Odman’s new project will help us understand how prescribed burns impact health, air quality across the Southeast

A firefighter monitors a prescribed burn near Griffin, Georgia. (Photo: Talat Odman)
A firefighter monitors a prescribed burn near Griffin, Georgia. School of Civil and Environmental Engineering researcher Talat Odman is working on a project to collect data about such burns from 13 states in the southeastern United States and compile it in a unified data system. (Photo: Talat Odman)
 

When land managers in Florida or South Carolina or Georgia approve outdoor burns in their states, the resulting smoke doesn’t float to the state line and stop.

Yet there’s no unified way to track all of this burning across the Southeast and account for the resulting impacts on air quality and residents’ health. It’s especially an issue for a region where prescribed burns are the top source of fine particulate matter in the air.

School of Civil and Environmental Engineering researcher Talat Odman has just secured funding to help address the problem, bringing together all of the prescribed burn data from a region stretching from Texas to Virginia.

With support from the federal Joint Fire Science Program, the U.S. Forest Service, Georgia Tech and North Carolina State University, Odman and his team will marry the burn data with air quality data and cutting-edge computer modeling to understand the full impact of prescribed burns on air pollution and people’s health.

It’s a system Odman says will help land managers better plan prescribed burns and public health organizations better protect populations vulnerable to particulate matter in the air, such as the elderly, the very young, and people with existing respiratory problems.

“We want to optimize burns — which have higher demand than supply — and air quality at the same time,” Odman said.

In Georgia, for example, any open burning requires a permit from the Georgia Forestry Commission, and most burning is banned from May through September in the state’s most-populated areas. The burns are important to maintaining healthy ecosystems and preventing out-of-control wildfires, but Odman said the commission can’t keep up with requests.
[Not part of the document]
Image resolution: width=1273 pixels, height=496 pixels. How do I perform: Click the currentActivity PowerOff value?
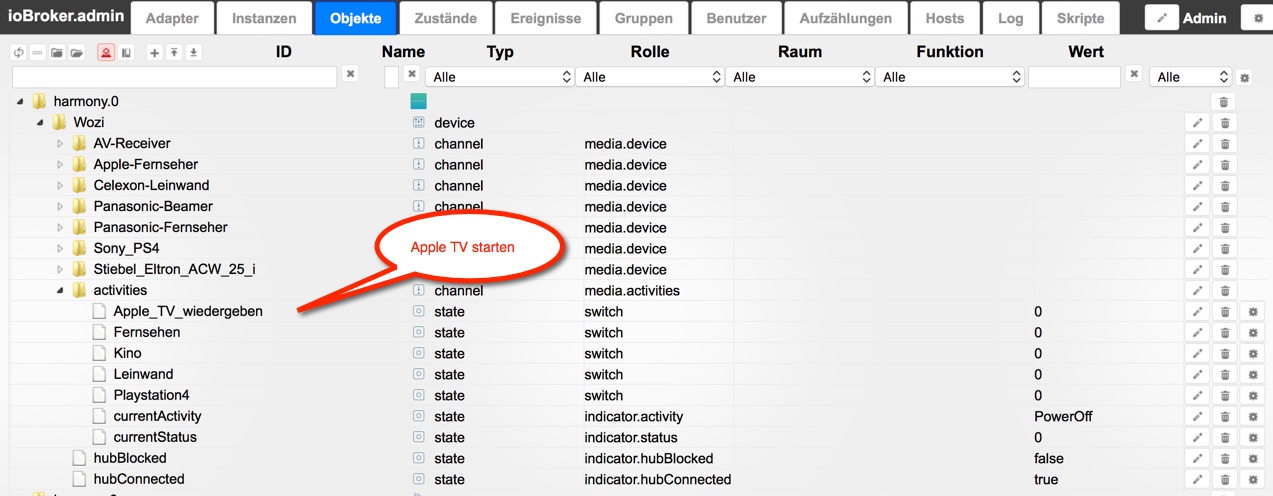pyautogui.click(x=1063, y=417)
“There’s so much demand in Georgia to burn, they cannot respond to all of it. Applications come in [to burn] 2 million acres a year, and last year they issued permits for slightly over 1 million acres,” he said. “So they could easily double the capacity.

“We’re looking at new windows of opportunity. If we had the regional forecast [we’re developing], we could do dynamic management.”

A prescribed burn near Griffin, Georgia.
A prescribed burn near Griffin, Georgia. (Photo: Talat Odman)
 

The first hurdle for the two-year, $400,000 project will be to pull together data in 13 southern states that all have different systems for outdoor burning, Odman said. Plus, state applications may only account for private landowners, not federal lands owned by the military or the U.S. Forest Service.

“The burn information is in different places, so pulling it together is going to be a challenge, even in Georgia, where we have been working for some time,” Odman said. “With other states, we don’t even know [what we’re facing].”

So far, Odman’s group, which includes Fernando Garcia Menendez at North Carolina State University and Cassandra Johnson with the U.S. Forest Service, has commitments from Georgia, North Carolina and South Carolina to participate. Initially, they plan to gather data from 2010 to 2015, adding 2016 and 2017 burns as the information becomes available.

“We hope that we establish a dynamic way of updating the data every year,” Odman said. “Whoever our collaborators are in each state, they just upload their data and it’s all updated in a central location.”

Odman said he hopes at the end of the two years, foresters, industry, and health officials see enough value in the centralized data and forecasting models to help pay for the system’s continued operations.

“We hope that it stays alive for the future and it’s not just one period in time that we studied.”